Imagine your child sitting in the safety of your own home, doing homework, watching TV, curled up in bed -- just being a kid. Suddenly, a message pops up on his phone: "Everyone hates you." Or maybe your daughter spots a social media post calling her vicious names along with a traumatizing -- and false -- rumor about her that's already gone viral. It's a nightmare that happens all too often as cyberbullying reaches epidemic proportions.
I testified before Congress about this insidious threat, and my show has devoted countless hours to the topic. We can't stand by as victims of cyberbullying live in fear, humiliation, depression, isolation, or even do the unthinkable by taking their own lives. There's more we can -- and must -- do, as parents, as kids, as families, and as a society.
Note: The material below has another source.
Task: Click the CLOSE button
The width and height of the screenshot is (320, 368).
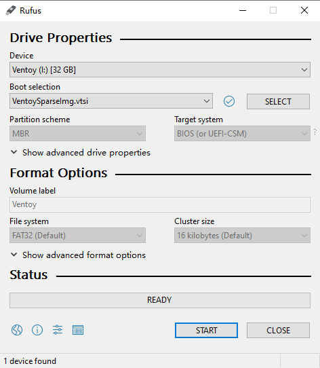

As a boy growing up in Texas and Oklahoma, I was regaled with tales of the old Wild West where gunslingers like Black Bart and Billy the Kid freely roamed the countryside terrorizing law-abiding citizens. Decades later, we've got a new Wild Wild West, and this one has me far more concerned because I'm living in it. So are you. It's called the Wild Wild Web, and this time, the perpetrators are cyberbullies. These "keyboard stalkers" can antagonize 24 hours a day 7 days a week, reaching millions of people instantaneously. They can destroy reputations -- even lives -- anonymously. When the deed is done and they're ready to ride away, all they've got to do is log off with the push of a button ... but they can come back at any time without warning.
And in this unbridled territory there are few consequences for cyberbullies' actions and little punishment for their crimes. It is estimated that adults intervene in only 4 percent of cyberbullying cases. Peers intervene 11 percent of the time. That means that 85 percent of all cyberbullying goes on unabated.
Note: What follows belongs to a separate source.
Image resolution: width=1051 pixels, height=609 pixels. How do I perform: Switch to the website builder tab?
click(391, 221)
If it sounds like I'm exaggerating or trying to be dramatic to make a point, I'm not. I am convinced that we are facing a serious crisis. According to one study, 43 percent of teens say they have been bullied online. Another reports that 88 percent of social media-using teens have witnessed others being mean or cruel. Studies show that because of the shame and embarrassment kids feel from cyberbullying, they often remain silent, becoming even more isolated and humiliated. Eventually, for some kids the pain becomes unbearable, which is why cyberbullying victims are 1.9 times more likely to attempt suicide than those who have not endured such bullying, according to the Cyberbullying Research Center.
Every generation, of course, has had its bullies. But when I grew up, and even when my two boys were young, insults were scrawled on a bathroom wall, etched on a desk, or snickered behind your back. The schoolyard bully actually had to look you in the eye if he wanted to start up with you. Usually, there were teachers or administrators not too far away or other kids within shouting distance. In some cases, children who were antagonized would transfer schools to start fresh -- and they actually could. No longer. Now, because of the convenience, anonymity and ubiquity of technology, bullies can strike anywhere, anytime, with the victim just where the bully wants: in isolation. No matter where you go, it's as if a bully is living with you, and there's nowhere to hide. Countless children are haunted day and night, with consequences that are immediate, widespread, indelible, and most of all, devastating.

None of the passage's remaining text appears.